As you recall, I was working on a design for an electronic nonlethal mousetrap. Well, I was stumped as to how to turn it on. It wasn’t as easy as it sounds.
There was a manual ON switch, but I didn’t want the trap to be on all the time or the battery would run down prematurely. Instead, I wanted the trap to activate only after a mouse actually entered. Thus, the manual switch would merely ‘enable’ the mouse trap to be turned on. It was the act of the mouse entering the trap, and triggering the reed switch, that would turn the mousetrap on for real.
Here’s the slide show slide for the manual switch:
Here’s the slide for the reed switch:
At first I thought it was a simple matter of sending a signal from the microcontroller back to a transistor that would always keep it on. But then I realized that would mean having a positive current flow from a lower to higher voltage. No no.

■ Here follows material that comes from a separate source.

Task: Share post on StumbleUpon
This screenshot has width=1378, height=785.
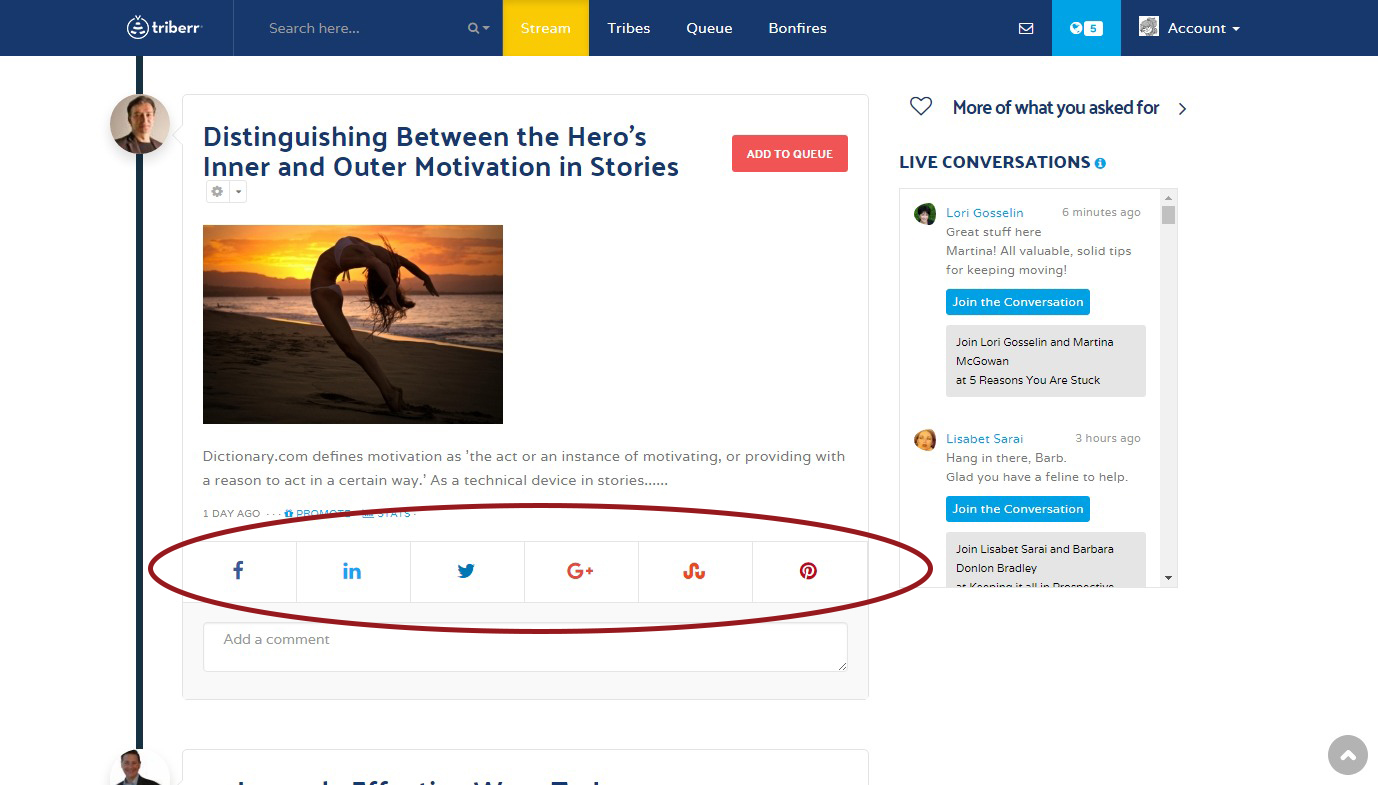Action: coord(694,571)
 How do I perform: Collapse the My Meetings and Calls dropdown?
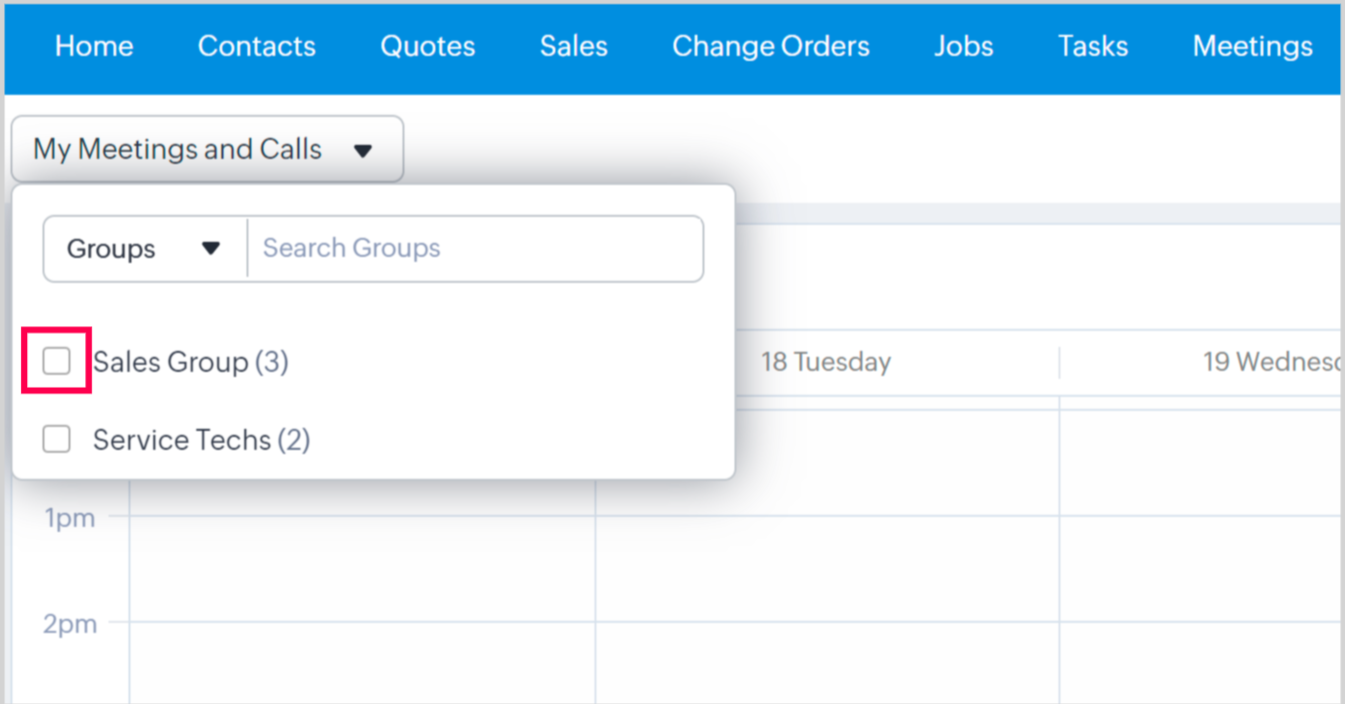[207, 150]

What comes to the rescue is a component known as a thyristor. Here’s an animation on how thyristors work.
A thyristor is what I need, as shown in this (rather crude) schematic:
When the manual switch is closed, the opportunity for current to flow through the thyristor exists. If a mouse enters the mouse trap, she activates the reed switch and current flows through the thyristor gate. Thereupon the thyristor allows current to pass from the battery to the microcontroller. The thyristor will remain on even when the reed switch is deactivated, and requires the manual switch to be opened in order to turn off again.
Thyristors are common, easily available parts. Here’s one at Radio Shack for just $1.19.
The sad news is that my rusty engineering education from almost forty years ago didn’t dredge up memory of thyristors. The happy news is that I found out all about them in mere seconds by googling ‘What electronic component is like a switch that turns on and stays on?’ Ask and you shall receive.
I’m still debating whether to actually build an electronic nonlethal mousetrap, but now more than ever I believe it can be done.